Она его встретила возле стола… Она! Яна! Нет, там, конечно, была и её бабушка, и профессор-академик, что пришла вместе с Пороговым, Вера Михайловна (Она дорогу знала), и стол был накрыт… Но Алексей видел только её. Сразу и окончательно. Яну! Яночку!! Он мгновенно расцвёл, словно росток под благостным солнцем. Улыбка и так-то не сходившая с его лица, сейчас расцвела, как майская роза вообще и после дождя. Нет, даже лучше, чем та роза, да! Он что-то ел, чем-то запивал, что-то ему говорили, он что-то невпопад отвечал, сбивался, потому что украдкой смотрел только на неё, слышал и видел только её — Яну. И это смущало… Больше девушку. Хотя и Порогов что-то в себе подобное порой замечал, но находился в каком-то нереальном для себя параллельном, воздушно-захватывающем дыхание, с учащённым сердцебиением, мире. В котором ни разу ещё не был, и который его завораживал, не выпускал. Не параллельный мир, а милый образ Яны. Яна!

Та, первая встреча, сразу всё решила и расставил по своим местам в жизни старшего лейтенанта. Дважды после этого побывав в институт, в основном в конце рабочего дня, вечером, с цветами, Порогов окончательно для себя решил — Яна его судьба. В самое ближайшее время чётко предполагая закрепить свои намерения желанным поцелуем, Порогов сбрил бороду, спрятал в ящике рабочего стола трубку (Яночке трубка не понравилась, как и сам табак!), стал надевать галстук и постоянно чистить туфли. «Коллеги» это заметили, начали беспричинно, как показалось Порогову, ухмыляться, подмигивать, ободряюще похлопывать Алексея по плечу, приговаривать: «Ну-ну! Хорош, жених! Молодец! Поздравляем! Познакомишь?».

Майор Цветков даже предложил освободить Порогова от поездок в институт, мол, не надо мешать счастью товарища, он сам возьмётся выполнить задачу. Стоп, а какую задачу? Тут Порогову и напомнили про пятно. Пятно?! Ах, да, как же! Пятно! Пятно!

К чести старшего лейтенанта, пятно не затмило его действий, он их решал параллельно. Приезжал в институт к пятнадцати часам, а в восемнадцать уже провожал девушку домой. Она, как мы знаем, жила у бабушки. А бабушка… Об это позже.
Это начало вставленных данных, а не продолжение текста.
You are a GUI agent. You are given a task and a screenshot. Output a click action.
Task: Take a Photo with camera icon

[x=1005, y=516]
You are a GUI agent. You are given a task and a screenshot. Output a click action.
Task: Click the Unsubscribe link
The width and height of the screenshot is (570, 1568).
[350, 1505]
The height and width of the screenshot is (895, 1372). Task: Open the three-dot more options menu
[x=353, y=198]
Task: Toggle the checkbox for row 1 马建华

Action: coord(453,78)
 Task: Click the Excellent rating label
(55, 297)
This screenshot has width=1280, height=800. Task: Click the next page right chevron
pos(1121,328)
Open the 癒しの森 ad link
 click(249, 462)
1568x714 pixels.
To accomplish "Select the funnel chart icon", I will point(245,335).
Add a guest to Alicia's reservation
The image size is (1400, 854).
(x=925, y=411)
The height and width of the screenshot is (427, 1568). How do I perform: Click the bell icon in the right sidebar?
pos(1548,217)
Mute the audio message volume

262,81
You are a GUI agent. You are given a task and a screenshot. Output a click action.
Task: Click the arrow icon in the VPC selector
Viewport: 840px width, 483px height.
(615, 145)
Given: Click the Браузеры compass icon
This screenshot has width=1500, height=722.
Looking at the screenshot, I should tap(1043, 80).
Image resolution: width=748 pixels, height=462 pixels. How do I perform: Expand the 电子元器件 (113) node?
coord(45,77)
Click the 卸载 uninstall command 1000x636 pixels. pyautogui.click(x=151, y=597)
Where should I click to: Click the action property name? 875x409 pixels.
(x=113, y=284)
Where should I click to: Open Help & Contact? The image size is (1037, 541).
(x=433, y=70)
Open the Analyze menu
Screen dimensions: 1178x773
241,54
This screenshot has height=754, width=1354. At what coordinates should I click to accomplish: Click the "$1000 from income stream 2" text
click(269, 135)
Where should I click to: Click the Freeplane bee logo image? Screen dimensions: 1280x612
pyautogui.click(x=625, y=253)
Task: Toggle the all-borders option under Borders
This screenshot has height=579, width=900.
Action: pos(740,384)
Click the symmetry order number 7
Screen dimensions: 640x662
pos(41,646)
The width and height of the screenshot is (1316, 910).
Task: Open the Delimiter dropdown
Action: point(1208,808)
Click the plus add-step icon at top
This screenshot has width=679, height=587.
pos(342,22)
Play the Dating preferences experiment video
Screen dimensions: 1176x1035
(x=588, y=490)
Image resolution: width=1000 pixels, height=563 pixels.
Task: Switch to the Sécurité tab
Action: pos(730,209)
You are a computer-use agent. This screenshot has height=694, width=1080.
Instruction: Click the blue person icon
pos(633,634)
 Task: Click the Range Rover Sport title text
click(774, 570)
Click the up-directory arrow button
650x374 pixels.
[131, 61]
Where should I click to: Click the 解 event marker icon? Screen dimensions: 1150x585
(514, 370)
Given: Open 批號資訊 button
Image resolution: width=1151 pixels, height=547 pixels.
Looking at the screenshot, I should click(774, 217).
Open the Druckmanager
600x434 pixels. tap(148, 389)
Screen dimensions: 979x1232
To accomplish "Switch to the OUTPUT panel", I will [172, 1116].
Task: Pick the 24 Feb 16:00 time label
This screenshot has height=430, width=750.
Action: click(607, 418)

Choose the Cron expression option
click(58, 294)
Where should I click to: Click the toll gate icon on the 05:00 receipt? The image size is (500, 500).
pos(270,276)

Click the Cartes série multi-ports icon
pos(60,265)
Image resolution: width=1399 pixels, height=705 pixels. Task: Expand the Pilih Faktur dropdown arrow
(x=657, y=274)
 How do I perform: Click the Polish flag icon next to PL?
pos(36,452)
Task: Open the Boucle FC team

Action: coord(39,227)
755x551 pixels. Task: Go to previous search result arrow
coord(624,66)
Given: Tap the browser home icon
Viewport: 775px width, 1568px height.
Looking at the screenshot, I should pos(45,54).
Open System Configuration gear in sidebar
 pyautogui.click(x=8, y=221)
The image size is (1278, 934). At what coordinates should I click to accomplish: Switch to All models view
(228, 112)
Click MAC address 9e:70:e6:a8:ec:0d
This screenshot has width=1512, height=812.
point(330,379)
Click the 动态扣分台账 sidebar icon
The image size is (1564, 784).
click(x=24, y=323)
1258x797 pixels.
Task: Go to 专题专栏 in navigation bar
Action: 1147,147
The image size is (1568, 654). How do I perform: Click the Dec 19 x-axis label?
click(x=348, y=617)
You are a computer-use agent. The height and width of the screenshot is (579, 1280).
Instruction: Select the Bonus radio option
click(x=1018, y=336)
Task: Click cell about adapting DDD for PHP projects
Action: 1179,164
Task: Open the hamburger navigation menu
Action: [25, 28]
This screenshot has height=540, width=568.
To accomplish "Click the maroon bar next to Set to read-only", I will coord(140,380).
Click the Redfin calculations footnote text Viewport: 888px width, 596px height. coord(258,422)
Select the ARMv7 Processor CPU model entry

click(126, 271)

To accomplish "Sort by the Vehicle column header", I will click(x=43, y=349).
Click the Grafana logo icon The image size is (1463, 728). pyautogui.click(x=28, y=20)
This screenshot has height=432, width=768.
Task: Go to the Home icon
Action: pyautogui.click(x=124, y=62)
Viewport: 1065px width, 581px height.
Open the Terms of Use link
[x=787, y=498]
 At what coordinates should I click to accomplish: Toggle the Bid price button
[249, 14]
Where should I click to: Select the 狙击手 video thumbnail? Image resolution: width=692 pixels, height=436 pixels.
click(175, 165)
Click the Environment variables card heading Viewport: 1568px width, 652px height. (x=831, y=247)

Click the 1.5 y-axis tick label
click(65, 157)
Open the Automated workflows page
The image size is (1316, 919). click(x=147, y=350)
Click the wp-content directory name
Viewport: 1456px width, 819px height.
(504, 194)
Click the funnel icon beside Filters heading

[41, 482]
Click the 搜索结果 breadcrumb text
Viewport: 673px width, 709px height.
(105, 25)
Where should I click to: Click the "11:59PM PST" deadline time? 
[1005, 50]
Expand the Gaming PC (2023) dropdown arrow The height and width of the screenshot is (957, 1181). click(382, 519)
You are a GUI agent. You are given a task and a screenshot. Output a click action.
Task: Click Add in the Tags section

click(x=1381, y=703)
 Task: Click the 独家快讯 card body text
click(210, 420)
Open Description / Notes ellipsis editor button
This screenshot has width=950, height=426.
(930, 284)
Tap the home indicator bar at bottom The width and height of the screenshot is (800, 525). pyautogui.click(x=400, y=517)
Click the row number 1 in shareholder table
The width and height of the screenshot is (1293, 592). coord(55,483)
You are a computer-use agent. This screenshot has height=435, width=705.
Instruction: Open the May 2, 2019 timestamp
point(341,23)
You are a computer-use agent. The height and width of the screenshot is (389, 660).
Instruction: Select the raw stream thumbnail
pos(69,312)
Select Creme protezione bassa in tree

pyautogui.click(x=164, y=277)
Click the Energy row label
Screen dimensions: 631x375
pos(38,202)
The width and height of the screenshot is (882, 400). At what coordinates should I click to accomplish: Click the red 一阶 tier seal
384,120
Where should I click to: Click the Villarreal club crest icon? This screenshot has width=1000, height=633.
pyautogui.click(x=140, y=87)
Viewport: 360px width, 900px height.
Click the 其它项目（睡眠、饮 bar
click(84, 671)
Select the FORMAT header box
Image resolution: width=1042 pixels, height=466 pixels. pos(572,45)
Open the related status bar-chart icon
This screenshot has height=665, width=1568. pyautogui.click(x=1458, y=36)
О пятне.

Что «накопал» оперативник.

Вера Михайловна, профессор которая, та, маленькая, седенькая, в очках, заведующая всем секретным в том «закрытом» институте, прониклась к Порогову личной симпатией и уважением, как к работнику невидимого фронта, и, похоже, будущему мужу Яночки. Об этом, кстати, уже знал весь институт, уже готовились… Вера Михайловна попыталась мыслить в русле его догадок и предпосылок.

— Лёшенька, получается, вы говорите, ваше пятно размером с автомобиль, да?

— Да, Вера Михайловна, может чуть меньше.

— Почему?

— А они разные, — отвечал Алексей. — Байк, например, очень маленький, Запорожец чуть побольше, Москвич… так себе, и… так далее. Остальные не в счёт.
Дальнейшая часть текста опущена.